WHAT THE TASK REQUIRES: Reproduce the lines of every entry below verbatim, omitting the pictures from your answer.

[Rows of pointing data]
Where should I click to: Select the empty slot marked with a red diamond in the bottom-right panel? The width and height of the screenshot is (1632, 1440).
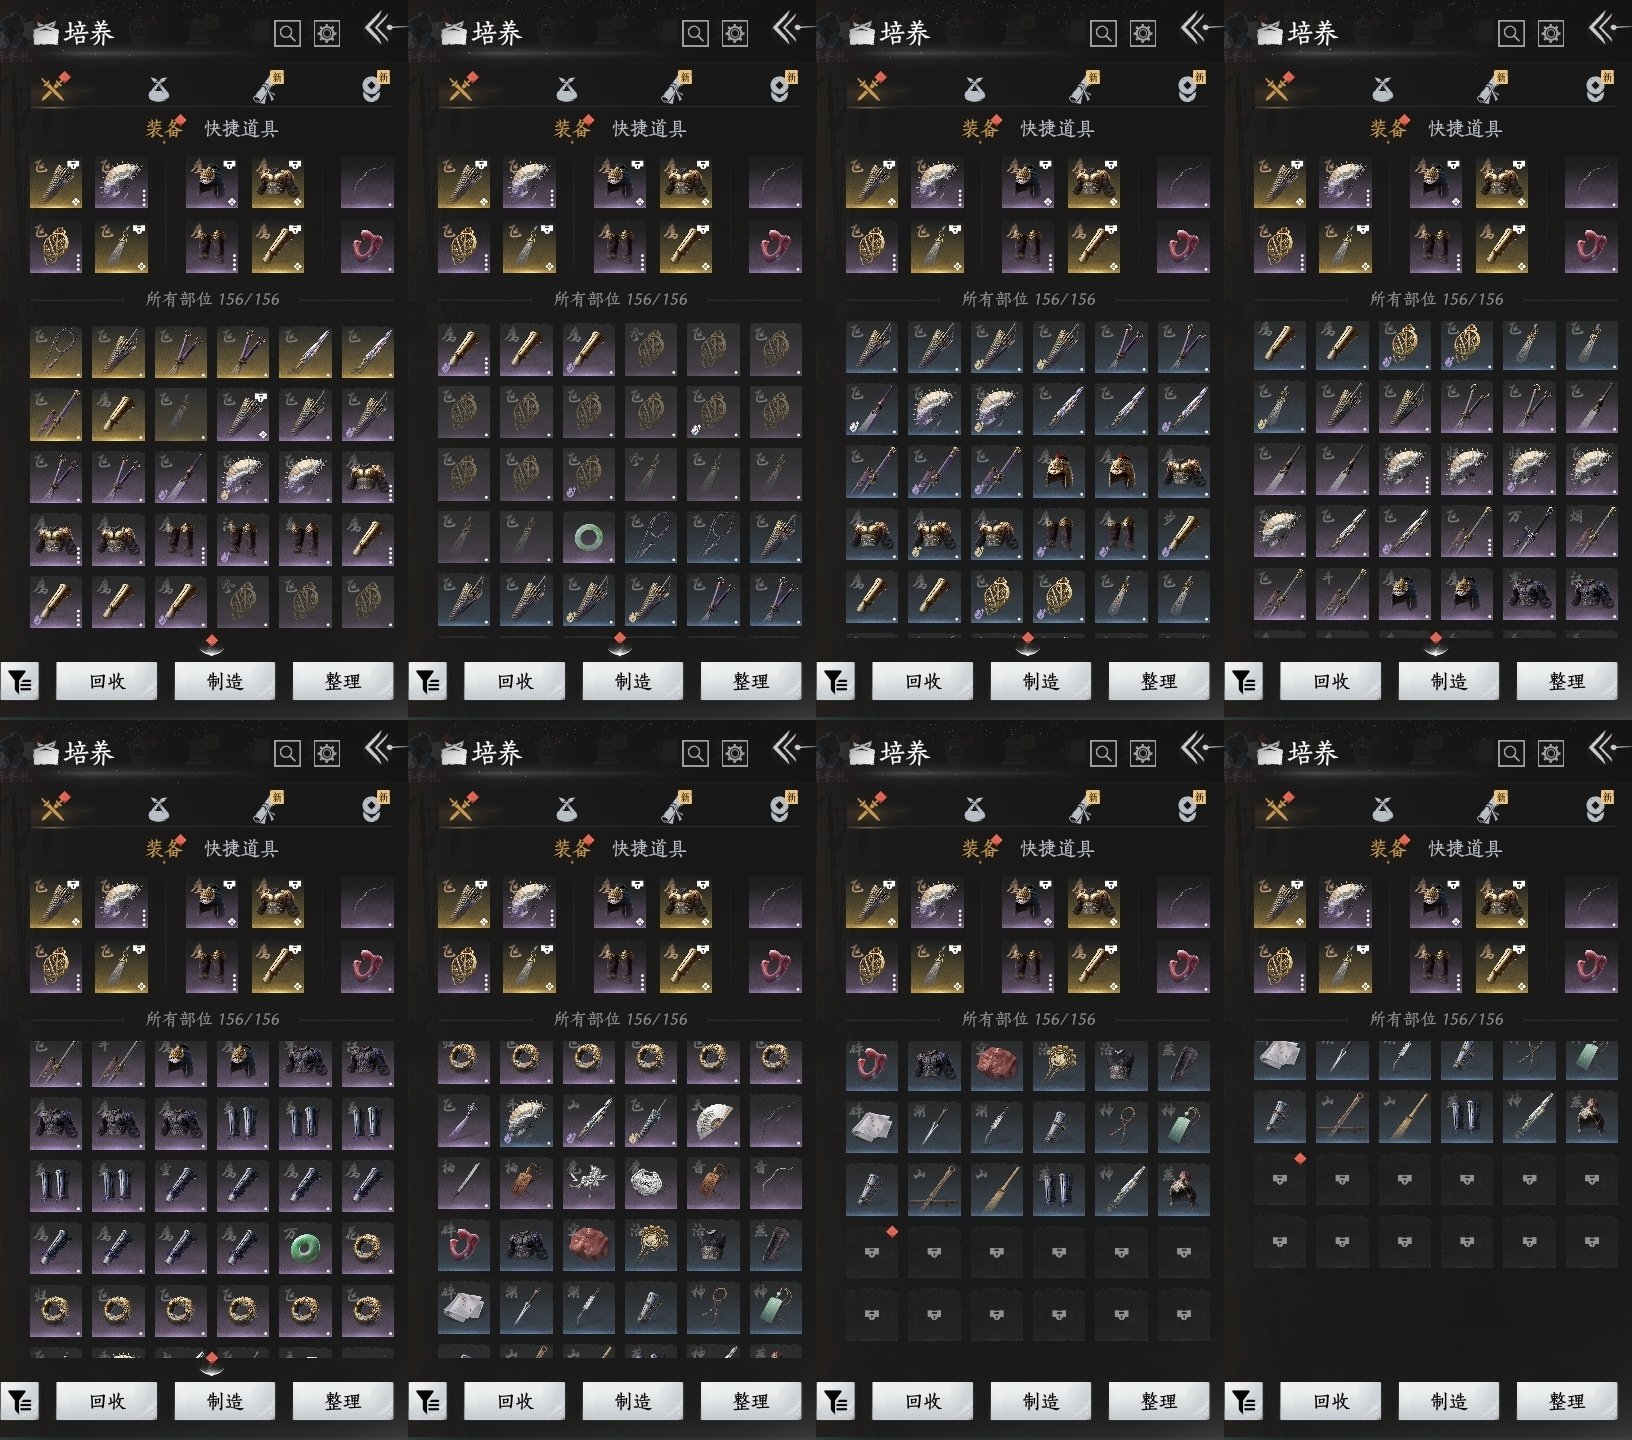(1280, 1180)
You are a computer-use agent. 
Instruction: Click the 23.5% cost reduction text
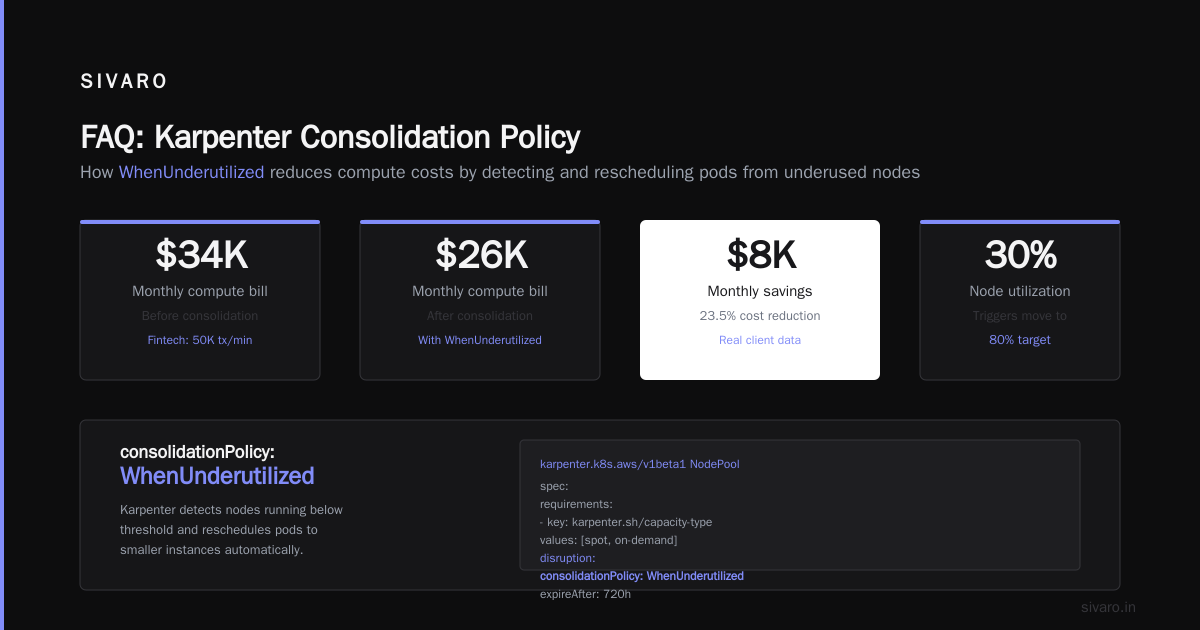pyautogui.click(x=760, y=315)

FINAL RESULT:
Where should I click to: Select the empty slot marked with a red diamond in the bottom-right panel? The width and height of the screenshot is (1632, 1440).
(1280, 1180)
You are a computer-use agent. 
Instruction: Click the 23.5% cost reduction text
pyautogui.click(x=760, y=315)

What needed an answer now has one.